The End: Live in Birmingham is a live album by the English heavy metal band Black Sabbath. It features the final performance from their farewell concert tour, known as The End Tour, recorded at Genting Arena in Birmingham, England, on 4 February 2017. Performing at the show and on the album are founding Black Sabbath members Ozzy Osbourne, Tony Iommi, and Geezer Butler. They performed with session drummer Tommy Clufetos filling in for the band's original drummer, Bill Ward, as well as keyboardist and guitarist Adam Wakeman.

The End: Live in Birmingham was released on 17 November 2017, preceded by a concert film, Black Sabbath: The End of the End, which was released on 28 September. The album was released through Eagle Vision, as a CD, DVD, Blu-ray, vinyl record and a limited deluxe box set.

Professional ratings
Review scores
| Source | Rating |
| AllMusic | Star Half star |
| Metal Hammer | Star Half star |

==Background==

The film documents the final full Black Sabbath show, held at the Genting Arena in the band's hometown of Birmingham, England, on 4 February 2017.

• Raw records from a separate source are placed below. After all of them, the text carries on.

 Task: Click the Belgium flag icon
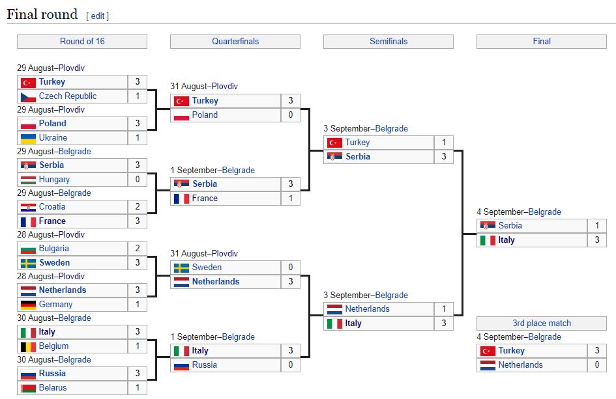(x=28, y=346)
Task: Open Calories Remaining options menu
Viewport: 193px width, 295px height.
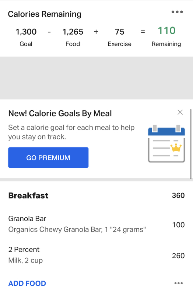Action: click(x=177, y=12)
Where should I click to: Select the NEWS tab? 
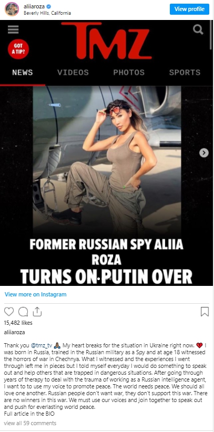[22, 73]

In addition to the live concert, both the film and album feature "The Angelic Sessions" – five songs recorded in the days following the band's final show. These tracks are the band's final studio recordings.

==Tracklist==
All songs written by Geezer Butler, Tony Iommi, Ozzy Osbourne and Bill Ward.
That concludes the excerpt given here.